Trump też naciska na Putina. „Wszyscy chcemy, żeby to się skończyło!”
Do chóru światowych liderów dołączył były prezydent USA Donald Trump, który zaapelował o „idealnie” 30-dniowy rozejm. Ostrzegł Putina, że jeśli złamie jakiekolwiek porozumienie, Ameryka i jej sojusznicy nałożą kolejne, dotkliwe sankcje. „Tysiące młodych żołnierzy giną co tydzień. Każdy powinien chcieć, żeby to się skończyło. Ja chcę i Stany Zjednoczone też!” – napisał Trump w emocjonalnym oświadczeniu.
Putin odpowiada: „To konfrontacja, nie dialog!”
Jak zareagował Kreml? Rzecznik Putina, Dmitrij Pieskow, stwierdził, że propozycje Zachodu mają „konfrontacyjny charakter” i nie są nastawione na odbudowę relacji. Rosja ogłosiła 72-godzinny rozejm z okazji 80. rocznicy zwycięstwa nad hitlerowskimi Niemcami, ale – jak twierdzą Ukraińcy – rosyjskie wojska dalej atakują, a rakiety spadają na cywilów.
„Putin musi wiedzieć, że konsekwencje będą poważne!”
Starmer nie ma złudzeń. – Putin musi być pewien, że jeśli złamie umowę, konsekwencje będą poważne. Nie możemy pozwolić mu manipulować tą umową – ostrzegał brytyjski premier po spotkaniu z wojskowymi z ponad 20 państw. – Musimy przygotować się na każdą ewentualność: zarówno na pokój, jak i na jego brak. Jedno jest pewne – jeśli Putin przekroczy granicę, spotka go twarda odpowiedź Zachodu.
Europa i USA: więcej sankcji, więcej pomocy dla Ukrainy
Jeśli Rosja odrzuci rozejm, Zachód zapowiada kolejne sankcje i zwiększenie pomocy wojskowej dla Ukrainy. Starmer podkreślił, że eksperci z Wielkiej Brytanii już pracują nad wsparciem dla odbudowy ukraińskiej gospodarki – m.in. przywróceniem lotów do Ukrainy, co ma pomóc rodzinom rozdzielonym przez wojnę.

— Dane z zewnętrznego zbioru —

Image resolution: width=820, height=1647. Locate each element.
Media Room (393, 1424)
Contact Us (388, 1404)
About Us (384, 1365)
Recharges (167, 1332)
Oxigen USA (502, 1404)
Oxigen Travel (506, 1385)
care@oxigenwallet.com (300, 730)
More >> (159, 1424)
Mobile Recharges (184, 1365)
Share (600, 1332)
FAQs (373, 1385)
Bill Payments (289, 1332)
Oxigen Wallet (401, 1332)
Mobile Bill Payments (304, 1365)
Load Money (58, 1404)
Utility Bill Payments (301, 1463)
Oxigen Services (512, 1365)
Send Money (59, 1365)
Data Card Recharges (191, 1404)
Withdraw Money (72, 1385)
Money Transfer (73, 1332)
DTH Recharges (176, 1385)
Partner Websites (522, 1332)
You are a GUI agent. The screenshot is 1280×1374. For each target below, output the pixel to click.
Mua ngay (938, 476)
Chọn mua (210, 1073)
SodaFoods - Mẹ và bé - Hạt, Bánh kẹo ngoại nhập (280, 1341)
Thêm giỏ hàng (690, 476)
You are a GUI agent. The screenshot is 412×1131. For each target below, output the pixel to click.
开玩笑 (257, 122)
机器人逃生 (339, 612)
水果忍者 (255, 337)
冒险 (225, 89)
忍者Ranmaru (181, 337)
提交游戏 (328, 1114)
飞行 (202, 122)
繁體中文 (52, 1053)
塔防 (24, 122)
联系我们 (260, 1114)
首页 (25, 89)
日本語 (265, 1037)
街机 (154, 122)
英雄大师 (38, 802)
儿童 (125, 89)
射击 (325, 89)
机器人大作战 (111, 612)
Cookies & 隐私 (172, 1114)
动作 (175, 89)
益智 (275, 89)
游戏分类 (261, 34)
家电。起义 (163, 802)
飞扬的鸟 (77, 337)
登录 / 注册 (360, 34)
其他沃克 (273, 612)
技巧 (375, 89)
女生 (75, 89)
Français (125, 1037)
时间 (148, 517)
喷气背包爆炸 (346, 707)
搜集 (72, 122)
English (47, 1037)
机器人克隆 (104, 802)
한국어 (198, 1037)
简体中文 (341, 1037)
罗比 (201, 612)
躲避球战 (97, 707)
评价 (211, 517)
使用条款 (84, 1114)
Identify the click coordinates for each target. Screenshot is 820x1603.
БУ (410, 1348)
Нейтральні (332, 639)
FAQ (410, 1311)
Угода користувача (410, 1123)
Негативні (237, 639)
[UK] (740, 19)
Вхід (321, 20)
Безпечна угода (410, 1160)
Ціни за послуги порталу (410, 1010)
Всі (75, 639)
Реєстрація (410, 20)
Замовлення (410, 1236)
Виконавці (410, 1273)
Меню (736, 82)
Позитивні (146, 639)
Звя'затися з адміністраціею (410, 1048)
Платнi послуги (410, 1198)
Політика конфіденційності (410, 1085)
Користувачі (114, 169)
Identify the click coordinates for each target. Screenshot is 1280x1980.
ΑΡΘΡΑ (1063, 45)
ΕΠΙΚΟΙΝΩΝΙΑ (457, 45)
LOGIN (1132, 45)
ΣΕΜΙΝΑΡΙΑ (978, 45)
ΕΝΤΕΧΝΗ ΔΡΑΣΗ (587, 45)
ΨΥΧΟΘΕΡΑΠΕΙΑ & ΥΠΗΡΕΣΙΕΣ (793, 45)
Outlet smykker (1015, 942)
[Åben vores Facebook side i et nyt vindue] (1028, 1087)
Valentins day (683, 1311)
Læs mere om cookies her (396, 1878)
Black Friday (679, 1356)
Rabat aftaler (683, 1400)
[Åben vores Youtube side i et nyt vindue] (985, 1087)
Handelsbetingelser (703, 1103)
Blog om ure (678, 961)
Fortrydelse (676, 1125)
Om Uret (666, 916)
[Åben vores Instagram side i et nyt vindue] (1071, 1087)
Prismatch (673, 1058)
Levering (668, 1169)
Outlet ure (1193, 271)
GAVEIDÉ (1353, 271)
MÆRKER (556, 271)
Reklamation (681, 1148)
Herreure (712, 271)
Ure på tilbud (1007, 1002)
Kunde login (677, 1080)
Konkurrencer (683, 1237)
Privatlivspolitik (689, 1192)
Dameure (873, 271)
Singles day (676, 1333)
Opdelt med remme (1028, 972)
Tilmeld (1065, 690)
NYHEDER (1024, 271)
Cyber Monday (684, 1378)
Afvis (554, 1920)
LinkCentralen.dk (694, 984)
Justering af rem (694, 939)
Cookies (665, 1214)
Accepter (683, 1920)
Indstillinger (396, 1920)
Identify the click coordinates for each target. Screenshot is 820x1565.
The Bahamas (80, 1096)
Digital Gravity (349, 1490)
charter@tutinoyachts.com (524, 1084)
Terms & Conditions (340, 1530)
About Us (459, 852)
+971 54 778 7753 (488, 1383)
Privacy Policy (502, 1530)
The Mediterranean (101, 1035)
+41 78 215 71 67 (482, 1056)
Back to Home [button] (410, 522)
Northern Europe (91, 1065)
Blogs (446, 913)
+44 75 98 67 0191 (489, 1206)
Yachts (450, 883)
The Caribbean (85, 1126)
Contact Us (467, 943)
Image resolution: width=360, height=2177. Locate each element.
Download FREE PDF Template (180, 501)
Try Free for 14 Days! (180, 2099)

Czy Putin się ugnie? Świat czeka na odpowiedź
Wszystkie oczy zwrócone są na Kreml. Czy Putin zdecyduje się na 30-dniowe zawieszenie broni, czy dalej będzie igrał z losem tysięcy ludzi? – Jeśli naprawdę chce pokoju, to jest bardzo proste: musi zaprzestać barbarzyńskich ataków i zgodzić się na rozejm – mówił Starmer. – Prędzej czy później Putin będzie musiał usiąść do stołu i zacząć poważnie rozmawiać. Ale nie możemy siedzieć z założonymi rękami i czekać, aż to się stanie.
Ukraina: nadzieja i niepewność
Ukraińcy mają nadzieję, że światowa presja przyniesie efekt. – Chcemy patrzeć w przyszłość z nadzieją – mówił Starmer. – Ukraina bezpieczna i kwitnąca – tego wszyscy chcemy!.
Czy Putin posłucha głosu rozsądku? Czy świat wreszcie zobaczy koniec tej tragedii? Czekamy na odpowiedź Kremla – i trzymamy kciuki za pokój!